Michael Cohen, ex advogado de Trump, condenado a três anos de prisão

O antigo advogado de Trump, Michael Cohen, foi, esta quarta-feira, condenado a três anos de prisão, num tribunal em Nova Iorque, EUA. Estão em causa múltiplos crimes, incluindo mentir ao Congresso sobre um possível acordo negocial com Trump em Moscovo e comprar o silêncio de mulheres que acusaram Donald Trump de assédio sexual.

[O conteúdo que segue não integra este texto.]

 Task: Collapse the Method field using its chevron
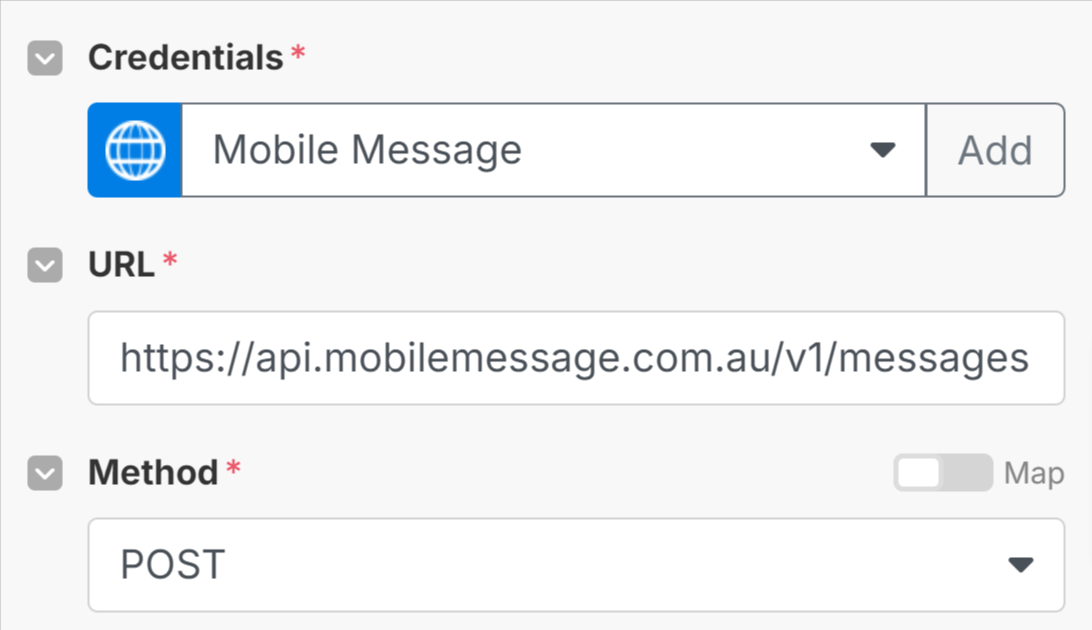click(45, 472)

Segundo o “The Washington Post”, estão em causa múltiplos crimes, incluindo mentir ao Congresso sobre um possível acordo negocial com Trump em Moscovo e comprar o silêncio de mulheres que, durante a campanha presidencial de 2016, alegaram ter mantido relacionamentos íntimos com o então candidato republicano.

O ex advogado de Donald Trump foi acusado de pagar a duas atrizes pornográficas, com quem Trump tinha tido casos amorosos, em troca de silêncio, de modo a influenciar a imagem de Trump durante a campanha presidencial. A sentença foi conhecida às 12h10 locais — 17h10 em Lisboa — num tribunal federal de Manhattan, onde Michael Cohen assumiu “total responsabilidade por todos os atos” de que é acusado.

Cohen, que chegou a dizer que daria a vida pelo multimilionário, é a primeira pessoa do círculo próximo de Trump a ser condenada na sequência da investigação à alegada interferência do Kremlin nas eleições presidenciais norte-americanas.

No tribunal de Manhattan, o antigo advogado afirmou que Trump forçou-o a “seguir o caminho da escuridão e não da luz”. No passado, Cohen tinha afirmado que “levaria uma bala por Trump”. Esta quarta-feira, ao juiz William Pauley, o advogado declarou que a sua fraqueza “foi a lealdade a Trump”.

O advogado foi detido para interrogatório em abril depois de agentes federais terem descoberto o esquema de suborno. Cohen recebeu a mais longa pena imposta até agora pelo juiz Robert Mueller no que toca às investigações em torno de Donald Trump. Deve entregar-se a 6 de março, ordenou o tribunal federal.